Assessing Vascularization
Assessing Vascularization
Good vascularization of the Bio-eye HA orbital implant is necessary for the implant to provide maximum stability in the orbit and to ensure full epithelialization of the motility peg hole. The hydroxyapatite orbital implant must be well vascularized before drilling the peg hole, and vascular ingrowth must be assessed prior to drilling. This ability to vascularize is the key element in the success of the Bio-eye HA orbital implant Shields 1992. If vascularization is not assessed by some means prior to drilling, the risk of infection is greatly, and unnecessarily, increased. If the implant is well vascularized, the implant surfaces that have been exposed inside the drill hole will re-epithelialize around the peg, completely lining the exposed surfaces inside the hole. This capability of the Bio-eye HA orbital implant allows it to become a direct motility implant while still remaining a buried implant, since no implant surfaces must remain exposed to achieve coupling between the artificial eye and the implant. It should be noted that excellent motility is often possible without the need of a motility/support peg Shields 1992. The degree of motility achieved by the undrilled hydroxyapatite implant should be evaluated before drilling is considered. If evaluation indicates that greater motility is desired, then a motility/support peg is recommended and a peg hole should be drilled. The preferred method of assessing vascular ingrowth is by means of a technetium-99m bone scan, performed approximately 6 months post-implantation Perry 1987, Ferrone 1992, however, an MRI scan with contrast agent may also give some indication of blood vessel ingrowth Shields 1991, Soll 1987, Shields 1992.
Grading Bone Scans
Grading of the technetium 99m bone scan has been established as follows and is most accurate when done by reference to a graph showing the uptake of the technetium 99m through the orbits and mid-face.

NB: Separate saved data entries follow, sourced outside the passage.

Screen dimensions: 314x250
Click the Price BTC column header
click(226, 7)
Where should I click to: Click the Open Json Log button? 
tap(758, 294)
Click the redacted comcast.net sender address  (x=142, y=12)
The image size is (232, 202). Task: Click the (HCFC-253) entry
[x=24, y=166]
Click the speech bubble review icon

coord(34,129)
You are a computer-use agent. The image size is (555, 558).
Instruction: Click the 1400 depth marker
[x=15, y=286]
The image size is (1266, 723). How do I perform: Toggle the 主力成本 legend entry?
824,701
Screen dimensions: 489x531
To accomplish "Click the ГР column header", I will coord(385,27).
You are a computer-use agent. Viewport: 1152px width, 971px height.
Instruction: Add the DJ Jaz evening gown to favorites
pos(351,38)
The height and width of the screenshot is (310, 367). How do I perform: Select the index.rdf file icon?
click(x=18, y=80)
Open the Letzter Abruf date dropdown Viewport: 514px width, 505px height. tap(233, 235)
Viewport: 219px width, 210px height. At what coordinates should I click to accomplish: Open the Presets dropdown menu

If the orbital implant shows uptake greater darker than the uptake of the mid-facial bones, it is graded 4+. If the uptake of technetium 99m in the implant is equal to that of the mid-facial bones, it is graded 3+. If the uptake of the implant is greater than one-half the distance between the uptake of the normal orbit and the uptake of the mid-facial bones, it is graded 2+. Uptake greater than the normal orbit, but less than 2+, is graded 1+. If the technetium 99m bone scan shows an uptake of 2+ or better, the implant is sufficiently vascularized and the hole may be drilled Perry 1991. The time required for the implant to become vascularized is variable because the fate of the implant wrapping material is variable Soll 1987 and because of individual variation DePotter 1992. Porous hydroxyapatite will vascularize more quickly when it is not wrapped in any collagen material, such as sclera or fascia lata. Likewise, any openings that are cut into the wrapping material will increase the rate of vascularization Ferrone 1992, DePotter 1992 . Most hydroxyapatite orbital implants, including wrapped implants, will be vascularized within 6 months of implantation. Perry 1991a, Soll 1987a, Ferrone 1992, DePotter 1992.